> _What is being asked_: From the data that follows, print exactly the lines starting at the one containing "pedicure (665, 2278)" and ending at the one containing "enfant (670, 2263)"; include both of them and nothing more.

> _Exercise data_:

----------

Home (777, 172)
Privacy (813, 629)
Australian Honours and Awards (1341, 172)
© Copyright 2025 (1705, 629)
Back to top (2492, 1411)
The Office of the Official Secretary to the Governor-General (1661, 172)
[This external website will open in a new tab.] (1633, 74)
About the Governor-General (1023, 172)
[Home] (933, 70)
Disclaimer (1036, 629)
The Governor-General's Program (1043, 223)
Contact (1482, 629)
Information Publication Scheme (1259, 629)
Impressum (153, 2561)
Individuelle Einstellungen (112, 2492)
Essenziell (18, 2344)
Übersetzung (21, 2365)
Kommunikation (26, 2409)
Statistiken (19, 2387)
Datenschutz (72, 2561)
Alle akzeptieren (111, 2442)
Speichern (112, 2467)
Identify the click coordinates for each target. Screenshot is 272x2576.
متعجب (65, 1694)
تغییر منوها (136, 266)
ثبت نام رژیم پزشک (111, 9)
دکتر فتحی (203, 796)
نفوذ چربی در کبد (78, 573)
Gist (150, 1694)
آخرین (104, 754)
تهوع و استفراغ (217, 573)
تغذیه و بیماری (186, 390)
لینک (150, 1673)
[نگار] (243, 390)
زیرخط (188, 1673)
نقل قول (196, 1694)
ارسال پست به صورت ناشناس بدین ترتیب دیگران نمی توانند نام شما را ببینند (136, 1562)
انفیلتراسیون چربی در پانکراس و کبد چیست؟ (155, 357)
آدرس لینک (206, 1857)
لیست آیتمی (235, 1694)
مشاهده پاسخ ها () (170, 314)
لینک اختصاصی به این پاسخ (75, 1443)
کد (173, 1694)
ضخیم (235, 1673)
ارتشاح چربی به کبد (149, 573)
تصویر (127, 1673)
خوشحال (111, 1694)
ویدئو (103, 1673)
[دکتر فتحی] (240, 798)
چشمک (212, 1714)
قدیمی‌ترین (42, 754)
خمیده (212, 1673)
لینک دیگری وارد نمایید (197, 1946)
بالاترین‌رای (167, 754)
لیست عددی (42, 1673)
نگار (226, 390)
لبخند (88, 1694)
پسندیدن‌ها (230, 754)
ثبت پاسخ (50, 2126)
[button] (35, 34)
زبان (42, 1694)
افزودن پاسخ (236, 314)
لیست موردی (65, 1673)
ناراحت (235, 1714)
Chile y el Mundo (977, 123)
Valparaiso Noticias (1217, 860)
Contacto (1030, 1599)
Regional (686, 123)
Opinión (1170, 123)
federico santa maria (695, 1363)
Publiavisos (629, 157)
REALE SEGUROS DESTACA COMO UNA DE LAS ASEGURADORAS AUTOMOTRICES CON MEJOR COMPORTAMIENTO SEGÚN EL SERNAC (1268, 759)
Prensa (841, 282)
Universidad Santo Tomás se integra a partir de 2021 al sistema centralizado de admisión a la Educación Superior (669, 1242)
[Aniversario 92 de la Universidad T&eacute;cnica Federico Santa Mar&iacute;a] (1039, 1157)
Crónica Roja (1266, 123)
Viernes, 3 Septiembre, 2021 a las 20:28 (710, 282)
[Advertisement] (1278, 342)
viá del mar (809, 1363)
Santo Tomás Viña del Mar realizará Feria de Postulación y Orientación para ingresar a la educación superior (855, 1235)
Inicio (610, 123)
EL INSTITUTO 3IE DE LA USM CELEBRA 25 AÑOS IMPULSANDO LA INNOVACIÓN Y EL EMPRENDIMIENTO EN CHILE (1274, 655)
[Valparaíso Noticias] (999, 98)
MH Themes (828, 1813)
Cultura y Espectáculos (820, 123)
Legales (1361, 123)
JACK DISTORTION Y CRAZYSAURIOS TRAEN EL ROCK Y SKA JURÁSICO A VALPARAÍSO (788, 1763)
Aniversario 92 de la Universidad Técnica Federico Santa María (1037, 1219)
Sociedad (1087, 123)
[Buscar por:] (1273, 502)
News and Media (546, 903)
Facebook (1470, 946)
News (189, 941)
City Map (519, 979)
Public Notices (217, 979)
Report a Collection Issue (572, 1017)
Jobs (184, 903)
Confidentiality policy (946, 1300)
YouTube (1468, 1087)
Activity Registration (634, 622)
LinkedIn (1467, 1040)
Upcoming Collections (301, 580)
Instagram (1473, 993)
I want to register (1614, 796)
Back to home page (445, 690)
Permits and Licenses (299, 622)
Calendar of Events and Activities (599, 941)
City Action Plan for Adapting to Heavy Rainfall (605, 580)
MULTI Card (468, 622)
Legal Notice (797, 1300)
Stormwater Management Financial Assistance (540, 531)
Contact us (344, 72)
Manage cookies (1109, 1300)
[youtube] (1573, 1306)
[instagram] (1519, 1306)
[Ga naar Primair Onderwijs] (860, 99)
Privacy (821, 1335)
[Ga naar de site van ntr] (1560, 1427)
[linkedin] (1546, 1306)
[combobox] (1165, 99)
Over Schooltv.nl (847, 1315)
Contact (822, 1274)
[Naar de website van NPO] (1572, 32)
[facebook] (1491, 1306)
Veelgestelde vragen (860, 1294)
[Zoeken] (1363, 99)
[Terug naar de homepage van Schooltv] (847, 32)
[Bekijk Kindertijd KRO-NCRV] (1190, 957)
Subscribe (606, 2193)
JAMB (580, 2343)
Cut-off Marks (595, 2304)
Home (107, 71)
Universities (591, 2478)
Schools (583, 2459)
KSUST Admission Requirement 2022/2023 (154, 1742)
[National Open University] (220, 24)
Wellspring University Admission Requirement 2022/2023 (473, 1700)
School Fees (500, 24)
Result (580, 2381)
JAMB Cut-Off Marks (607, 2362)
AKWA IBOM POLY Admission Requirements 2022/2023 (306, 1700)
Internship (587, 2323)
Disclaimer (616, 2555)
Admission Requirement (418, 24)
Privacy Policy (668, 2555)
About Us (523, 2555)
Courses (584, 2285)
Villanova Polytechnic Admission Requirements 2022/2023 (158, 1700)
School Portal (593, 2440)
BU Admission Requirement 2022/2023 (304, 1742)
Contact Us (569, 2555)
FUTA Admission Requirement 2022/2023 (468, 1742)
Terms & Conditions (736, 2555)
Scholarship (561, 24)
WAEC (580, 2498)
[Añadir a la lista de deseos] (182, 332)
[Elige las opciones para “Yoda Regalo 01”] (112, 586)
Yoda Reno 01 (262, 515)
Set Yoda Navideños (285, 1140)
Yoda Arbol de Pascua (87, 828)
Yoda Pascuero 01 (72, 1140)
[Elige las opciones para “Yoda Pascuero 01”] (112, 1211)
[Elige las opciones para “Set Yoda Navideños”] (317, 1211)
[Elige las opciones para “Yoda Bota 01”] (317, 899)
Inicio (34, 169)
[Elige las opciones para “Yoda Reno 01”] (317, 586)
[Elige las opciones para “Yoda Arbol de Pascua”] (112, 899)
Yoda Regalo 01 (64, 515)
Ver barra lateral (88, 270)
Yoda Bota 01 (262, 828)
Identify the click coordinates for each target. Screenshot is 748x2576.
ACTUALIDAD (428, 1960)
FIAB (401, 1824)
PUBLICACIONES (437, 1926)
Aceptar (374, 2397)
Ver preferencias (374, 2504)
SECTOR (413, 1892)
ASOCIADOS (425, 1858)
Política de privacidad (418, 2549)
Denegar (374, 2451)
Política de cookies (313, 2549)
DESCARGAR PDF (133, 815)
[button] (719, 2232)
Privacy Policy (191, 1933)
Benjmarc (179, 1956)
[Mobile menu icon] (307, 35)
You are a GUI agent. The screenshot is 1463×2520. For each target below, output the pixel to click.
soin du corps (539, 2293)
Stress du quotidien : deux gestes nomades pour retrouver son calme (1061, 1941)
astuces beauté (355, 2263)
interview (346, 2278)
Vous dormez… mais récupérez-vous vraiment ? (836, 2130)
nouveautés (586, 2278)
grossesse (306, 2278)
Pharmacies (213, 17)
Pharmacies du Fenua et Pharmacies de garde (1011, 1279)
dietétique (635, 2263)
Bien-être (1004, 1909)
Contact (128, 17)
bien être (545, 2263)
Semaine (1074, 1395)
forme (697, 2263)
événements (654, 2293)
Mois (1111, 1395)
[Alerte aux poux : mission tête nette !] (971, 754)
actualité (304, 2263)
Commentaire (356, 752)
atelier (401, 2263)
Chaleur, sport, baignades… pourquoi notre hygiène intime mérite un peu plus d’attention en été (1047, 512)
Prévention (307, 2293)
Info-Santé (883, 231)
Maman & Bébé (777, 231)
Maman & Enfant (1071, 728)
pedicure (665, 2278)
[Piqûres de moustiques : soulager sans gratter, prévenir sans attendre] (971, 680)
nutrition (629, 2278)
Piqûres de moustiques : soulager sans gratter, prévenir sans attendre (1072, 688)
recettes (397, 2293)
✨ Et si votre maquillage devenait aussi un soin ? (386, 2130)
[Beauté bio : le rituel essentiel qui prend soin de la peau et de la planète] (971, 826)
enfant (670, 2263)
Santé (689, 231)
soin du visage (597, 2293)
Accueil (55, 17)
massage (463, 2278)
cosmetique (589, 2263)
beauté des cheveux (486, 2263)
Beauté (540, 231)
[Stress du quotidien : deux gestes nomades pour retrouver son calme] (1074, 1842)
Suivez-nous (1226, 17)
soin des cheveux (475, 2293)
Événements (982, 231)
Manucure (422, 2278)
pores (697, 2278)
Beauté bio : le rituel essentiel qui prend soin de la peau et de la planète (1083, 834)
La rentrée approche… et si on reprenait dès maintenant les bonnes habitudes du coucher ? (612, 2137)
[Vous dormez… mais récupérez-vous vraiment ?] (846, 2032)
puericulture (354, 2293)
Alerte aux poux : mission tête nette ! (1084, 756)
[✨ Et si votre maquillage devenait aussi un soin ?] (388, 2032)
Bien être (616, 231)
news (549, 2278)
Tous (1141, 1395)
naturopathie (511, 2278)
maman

----------

> _Response_:
pedicure (665, 2278)
[Piqûres de moustiques : soulager sans gratter, prévenir sans attendre] (971, 680)
nutrition (629, 2278)
Piqûres de moustiques : soulager sans gratter, prévenir sans attendre (1072, 688)
recettes (397, 2293)
✨ Et si votre maquillage devenait aussi un soin ? (386, 2130)
[Beauté bio : le rituel essentiel qui prend soin de la peau et de la planète] (971, 826)
enfant (670, 2263)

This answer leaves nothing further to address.